Greater variations in the dataset and the use of diffusion techniques can lead to the model coming up with answers that look plausible but aren’t real. Adding more training data can help circumvent this problem, but not entirely get rid of it.
Nevertheless, AlphaFold 3 predicts protein structures and interactions better than other models right now. Academics and companies can potentially use it to find drug candidates that can bind to proteins and help cure diseases. In fact, DeepMind’s spin-off company Isomorphic Labs is using AlphaFold 3 for this very purpose: drug discovery. However, this option isn’t open to everyone yet.
A peek under the hood
Additionally, even though scientists are free to use the AlphaFold server to upload their protein sequences, many researchers are irked at not being able to access the model’s full code. This means they can’t play around with its nuts and bolts and modify it for specific use-cases.
An important implication of this lack of access is that it’s currently impossible to use AlphaFold 3 to find structures of proteins bound to drug candidates. Researchers expressed their disappointment in an open letter signed by more than 600 to date. According to the text, the restriction “does not align with the principles of scientific progress, which rely on the ability of the community to evaluate, use, and build upon existing work.” Different groups have also begun a race to crack the model’s code and make open-source versions.
Responding to the backlash, DeepMind scientists have also changed their initial stance of not releasing the whole code to saying they will do so in six months.
The journey begins
For now, we need to wait and watch how DeepMind decides to let eager scientists look under the hood and examine AlphaFold 3 more closely, to appreciate its full power. But until then, the model remains one of the best AI-based protein structure prediction models out there, now with the ability to predict interactions with other kinds of biological structures as well.
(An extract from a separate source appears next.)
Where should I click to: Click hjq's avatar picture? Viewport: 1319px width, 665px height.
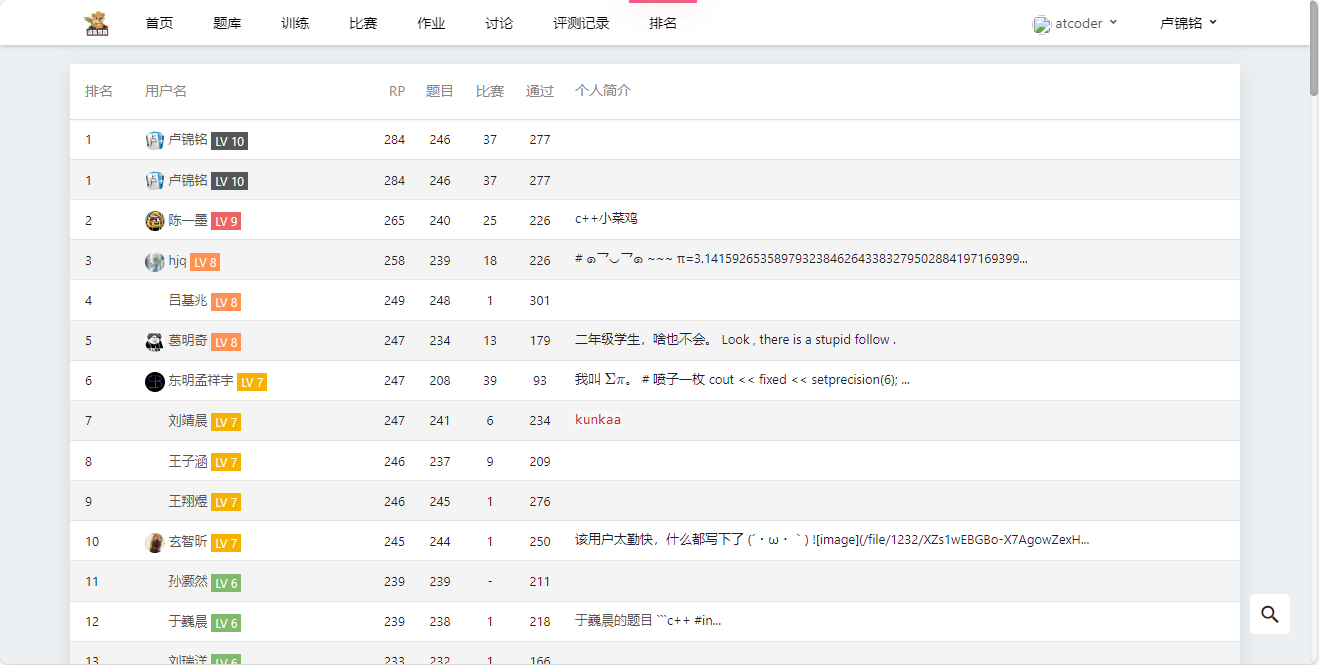pos(155,262)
At the same time, both Dr. Lowe and Dr. Uhlmann wanted to be clear that even if AlphaFold 3 makes very good predictions, it shouldn’t be treated as an “infallible oracle”. Instead, it offers a goodstarting point where scientists can obtain some answers, which they can then build on with further experiments and expert analysis.
“It’s a prediction, you can’t take it for granted,” Dr. Uhlmann said. “It’s not solving your question, but it’s a new and exciting discovery tool that helps you build and test new hypotheses.”
Rohini Subrahmanyam is a freelance journalist with a PhD in biology from the National Centre for Biological Sciences, Bengaluru.